Porous Metal Materials
Porous metal materials are composed of metal powders of various types, compressed and sintered into bearing materials. This type of material has a porous structure, with porosity accounting for 10% to 35% of the volume. Prior to use, the bearing shells are immersed in hot oil for several hours to fill the pores with lubricating oil. Therefore, bearings made from this type of material are referred to as oil-impregnated bearings.

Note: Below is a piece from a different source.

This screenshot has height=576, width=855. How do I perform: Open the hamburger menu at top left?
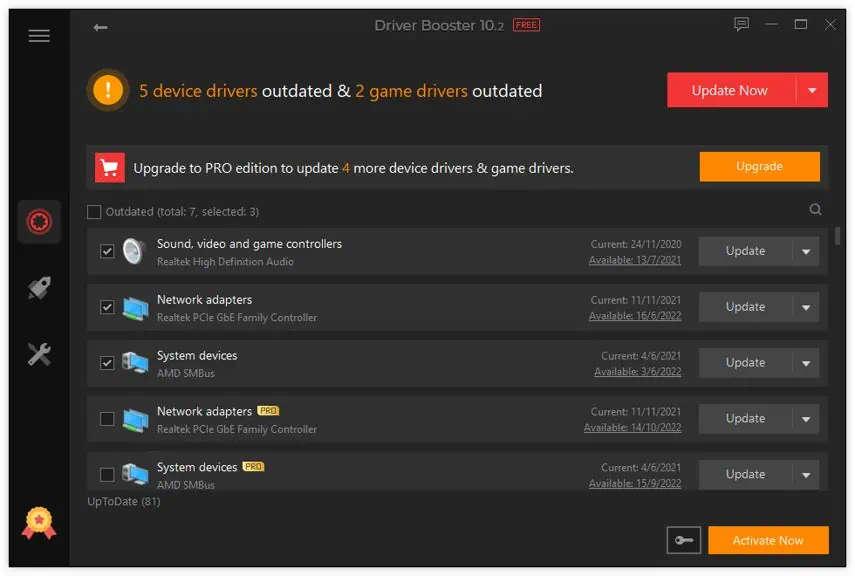[39, 35]
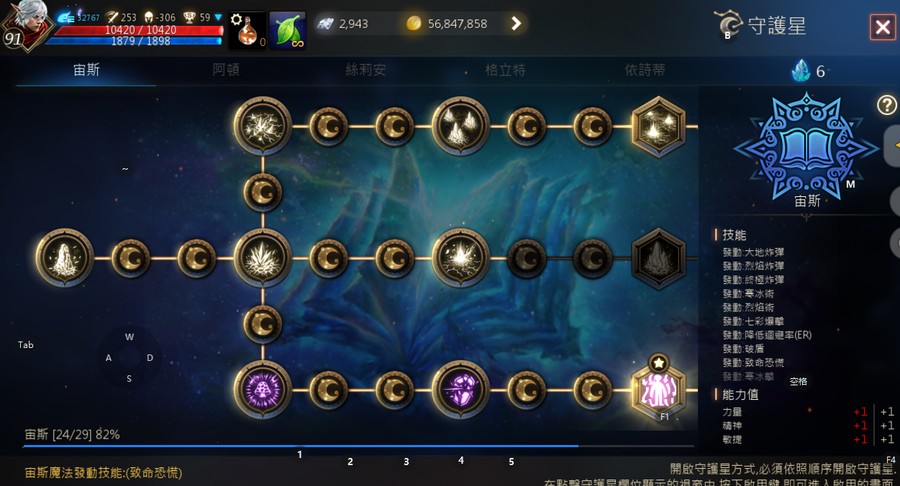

These bearings possess self-lubricating properties. During operation, the rotation of the shaft journal and the expansion of oil due to bearing heating result in lubricating oil being drawn into the friction surface, providing lubrication. When not in operation, capillary action draws the oil back into the bearing interior, enabling the bearing to function well even without the addition of lubricating oil for an extended period. For optimal performance, periodic oil supply is recommended. Due to its relatively low toughness, porous metal materials are suitable for smooth, low-impact loads, and medium-low-speed conditions. Commonly used materials include porous iron and porous bronze. Porous iron is often used to produce mill bushings, machine tool oil pump liners, internal combustion engine camshaft bushings, and more. Porous bronze is commonly used for turntables, electric fans, textile machinery, and automobile generator bearings. In China, there are specialized factories manufacturing oil-impregnated bearings, and suitable choices can be made based on design manuals when needed.
Summary
In summary, the choice of bearing materials depends on factors such as working conditions, loads, and speeds. Metallic materials like bearing alloys, copper alloys, and aluminum-based alloys are suitable for various applications. Non-metallic materials like plastics, rubber, and wood are used in specific environments. Porous metal materials exhibit self-lubricating properties and are suitable for specific speeds and load conditions. Making the right choice of bearing materials can improve equipment performance and longevity.